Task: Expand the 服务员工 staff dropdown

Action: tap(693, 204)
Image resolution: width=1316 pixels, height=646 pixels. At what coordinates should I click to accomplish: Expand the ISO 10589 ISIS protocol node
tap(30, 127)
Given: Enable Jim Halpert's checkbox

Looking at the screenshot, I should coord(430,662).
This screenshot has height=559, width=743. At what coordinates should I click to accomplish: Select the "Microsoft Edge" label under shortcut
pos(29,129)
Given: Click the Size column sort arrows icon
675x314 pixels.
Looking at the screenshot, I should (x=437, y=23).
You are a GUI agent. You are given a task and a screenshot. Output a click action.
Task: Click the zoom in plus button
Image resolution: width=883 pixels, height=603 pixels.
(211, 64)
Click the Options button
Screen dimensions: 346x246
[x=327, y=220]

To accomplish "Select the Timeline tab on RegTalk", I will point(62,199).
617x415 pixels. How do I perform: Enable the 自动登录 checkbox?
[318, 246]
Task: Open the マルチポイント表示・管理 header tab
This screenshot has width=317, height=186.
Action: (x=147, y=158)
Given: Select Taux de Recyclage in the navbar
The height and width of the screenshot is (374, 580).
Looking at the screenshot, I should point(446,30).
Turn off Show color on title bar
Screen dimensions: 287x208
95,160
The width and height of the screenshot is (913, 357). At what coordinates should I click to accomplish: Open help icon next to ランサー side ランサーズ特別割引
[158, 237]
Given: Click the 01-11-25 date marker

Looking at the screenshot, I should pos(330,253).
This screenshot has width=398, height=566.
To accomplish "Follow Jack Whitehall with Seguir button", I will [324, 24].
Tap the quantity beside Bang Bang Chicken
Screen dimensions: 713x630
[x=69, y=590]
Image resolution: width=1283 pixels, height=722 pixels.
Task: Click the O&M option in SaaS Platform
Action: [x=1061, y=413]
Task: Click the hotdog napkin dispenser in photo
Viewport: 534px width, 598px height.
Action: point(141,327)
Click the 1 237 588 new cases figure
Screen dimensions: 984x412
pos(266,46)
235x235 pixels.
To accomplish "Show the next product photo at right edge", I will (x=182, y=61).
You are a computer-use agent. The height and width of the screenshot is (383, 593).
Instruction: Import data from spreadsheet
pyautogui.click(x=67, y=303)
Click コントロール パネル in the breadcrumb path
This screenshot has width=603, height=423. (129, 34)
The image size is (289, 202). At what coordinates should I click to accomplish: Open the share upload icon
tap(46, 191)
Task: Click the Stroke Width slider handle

**INSTRUCTIONS FOR THE TASK**: Give back all of the entries above, unchanged in every word.

**RESULT OF THIS TASK**:
Task: Expand the 服务员工 staff dropdown

Action: tap(693, 204)
Image resolution: width=1316 pixels, height=646 pixels. At what coordinates should I click to accomplish: Expand the ISO 10589 ISIS protocol node
tap(30, 127)
Given: Enable Jim Halpert's checkbox

Looking at the screenshot, I should coord(430,662).
This screenshot has height=559, width=743. At what coordinates should I click to accomplish: Select the "Microsoft Edge" label under shortcut
pos(29,129)
Given: Click the Size column sort arrows icon
675x314 pixels.
Looking at the screenshot, I should (x=437, y=23).
You are a GUI agent. You are given a task and a screenshot. Output a click action.
Task: Click the zoom in plus button
Image resolution: width=883 pixels, height=603 pixels.
(211, 64)
Click the Options button
Screen dimensions: 346x246
[x=327, y=220]

To accomplish "Select the Timeline tab on RegTalk", I will point(62,199).
617x415 pixels. How do I perform: Enable the 自动登录 checkbox?
[318, 246]
Task: Open the マルチポイント表示・管理 header tab
This screenshot has width=317, height=186.
Action: (x=147, y=158)
Given: Select Taux de Recyclage in the navbar
The height and width of the screenshot is (374, 580).
Looking at the screenshot, I should point(446,30).
Turn off Show color on title bar
Screen dimensions: 287x208
95,160
The width and height of the screenshot is (913, 357). At what coordinates should I click to accomplish: Open help icon next to ランサー side ランサーズ特別割引
[158, 237]
Given: Click the 01-11-25 date marker

Looking at the screenshot, I should pos(330,253).
This screenshot has width=398, height=566.
To accomplish "Follow Jack Whitehall with Seguir button", I will [324, 24].
Tap the quantity beside Bang Bang Chicken
Screen dimensions: 713x630
[x=69, y=590]
Image resolution: width=1283 pixels, height=722 pixels.
Task: Click the O&M option in SaaS Platform
Action: [x=1061, y=413]
Task: Click the hotdog napkin dispenser in photo
Viewport: 534px width, 598px height.
Action: point(141,327)
Click the 1 237 588 new cases figure
Screen dimensions: 984x412
pos(266,46)
235x235 pixels.
To accomplish "Show the next product photo at right edge", I will (x=182, y=61).
You are a computer-use agent. The height and width of the screenshot is (383, 593).
Instruction: Import data from spreadsheet
pyautogui.click(x=67, y=303)
Click コントロール パネル in the breadcrumb path
This screenshot has width=603, height=423. (129, 34)
The image size is (289, 202). At what coordinates should I click to accomplish: Open the share upload icon
tap(46, 191)
Task: Click the Stroke Width slider handle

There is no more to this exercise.